= TEXT EXTRACT =
Boxplots in ggplot2

In a recent paper published in ACER, I used R and the ggplot2 package to create the main figures. In this post, I will walk through how I used ggplot2 and a couple of extra packages to create the box plots for this publication.

library(tidyverse)
library(rstatix)
library(ggpubr)
library(AMCP)
library(kableExtra)

# Load the data
data(chapter_12_table_1)

# Display part of the data
kable(head(chapter_12_table_1))
Absent0Absent4Absent8Present0Present4Present8
420420480480600780
420480480360480600
480480540660780780
420540540480780900
540660540480660720
360420360360480540
# Create a new data frame with a subject id
rm_data <- cbind(id = c(1:10), chapter_12_table_1)

= RECORDED DATA =
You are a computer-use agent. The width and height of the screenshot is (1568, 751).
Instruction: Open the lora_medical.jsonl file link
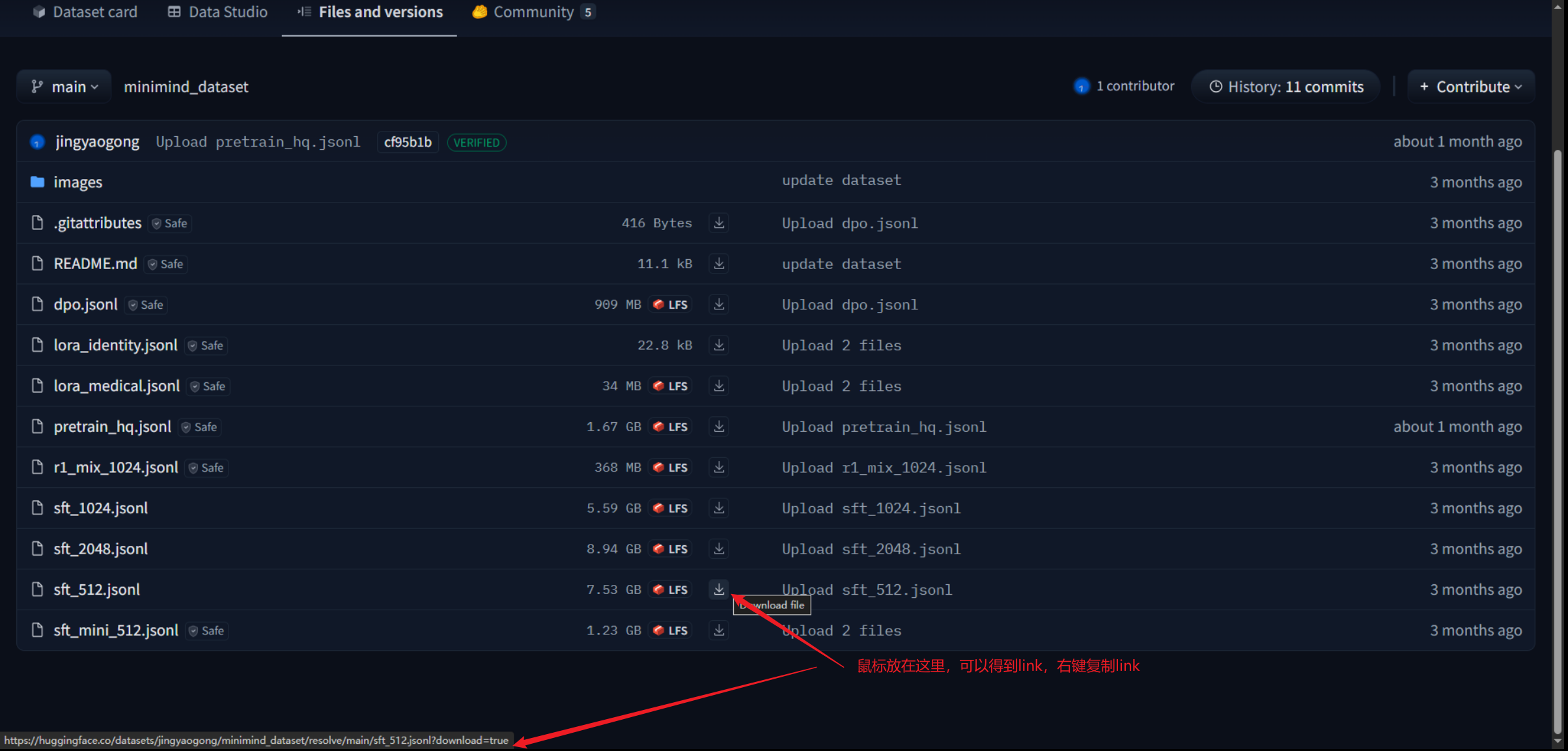pyautogui.click(x=117, y=386)
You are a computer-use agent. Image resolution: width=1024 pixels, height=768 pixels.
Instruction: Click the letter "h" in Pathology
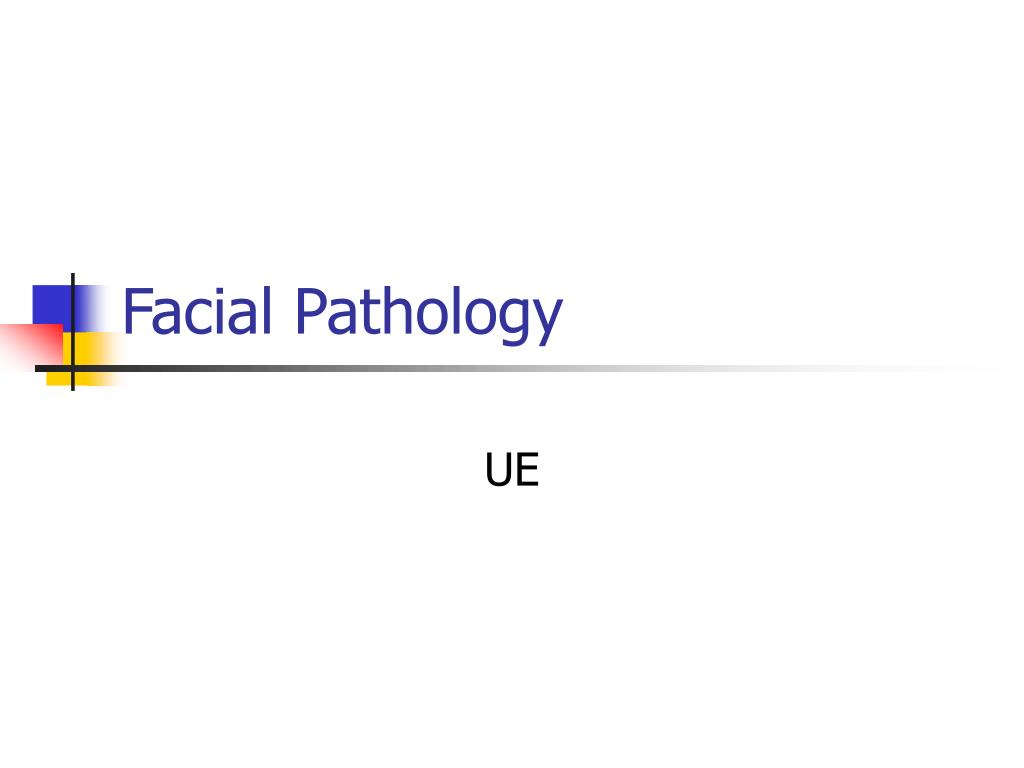point(397,312)
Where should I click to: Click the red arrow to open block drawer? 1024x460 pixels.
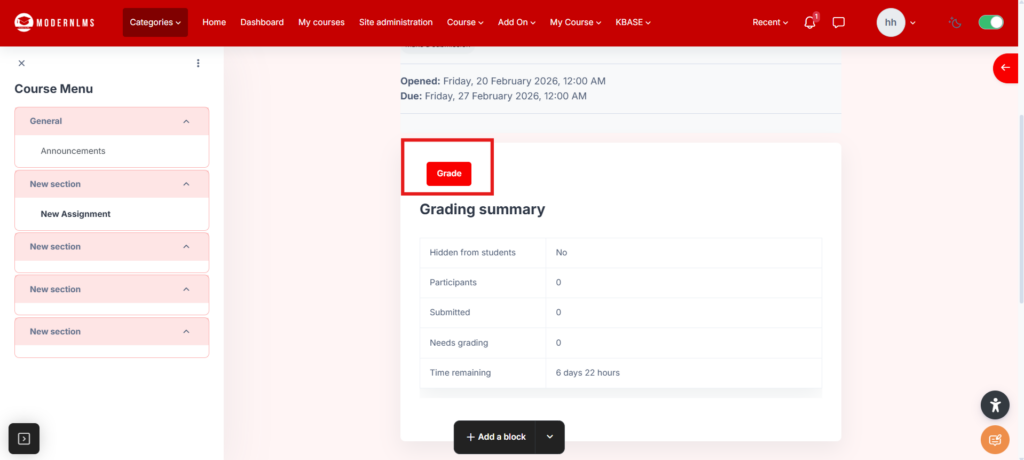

= THINGS TO DO =
1 - Rewrite the ggplot2 boxplot post from "library(rstatix)" up to and including "kable(head(chapter_12_table_1))", using "chapter_12_data" in place of "chapter_12_table_1".
2 - Write the next part of the ggplot2 boxplot post, starting after its last line.

= ANSWERS TO EACH TASK =
1 -
library(rstatix)
library(ggpubr)
library(AMCP)
library(kableExtra)

# Load the data
data(chapter_12_data)

# Display part of the data
kable(head(chapter_12_data))

2 -
# Convert the data from wide to long
rm_data <-  rm_data %>%
  gather(key = Condition.Angle,
         value = Latency,-id) %>%
  separate(col = Condition.Angle,
           into = c("Condition", "Angle"),
           sep = -1) %>%
  arrange(id,
          Condition,
          Angle) %>%
  convert_as_factor(Condition, Angle)

# Conduct repeated measures ANOVA
rm_aov <- anova_test(data = rm_data,
                     dv = Latency, 
                     wid = id, 
                     within = c(Condition, Angle), 
                     effect.size = "pes")


kable(get_anova_table(rm_aov, correction = "none"))
EffectDFnDFdFpp<.05pes
Condition1933.7662.56e-04*0.790
Angle21840.7192.00e-07*0.819
Condition:Angle21845.3101.00e-07*0.834

Basic ggplot boxplot

To create a ggplot boxplot, we need 4 basic ingredients: 1) data in long format, 2) specify the variable to be displayed on the x axis, 2) specify the variable to be displayed on the y axis, and 3) a call to the geom_boxplot geometric element. When adding or changing layers to a ggplot we will use the + sign incrementally to modify the plot. The code chunk below gets us started, but as you may notice, our data are also grouped by Condition.

p1 <- ggplot(data = rm_data, aes(x = Angle, y = Latency)) +
  geom_boxplot()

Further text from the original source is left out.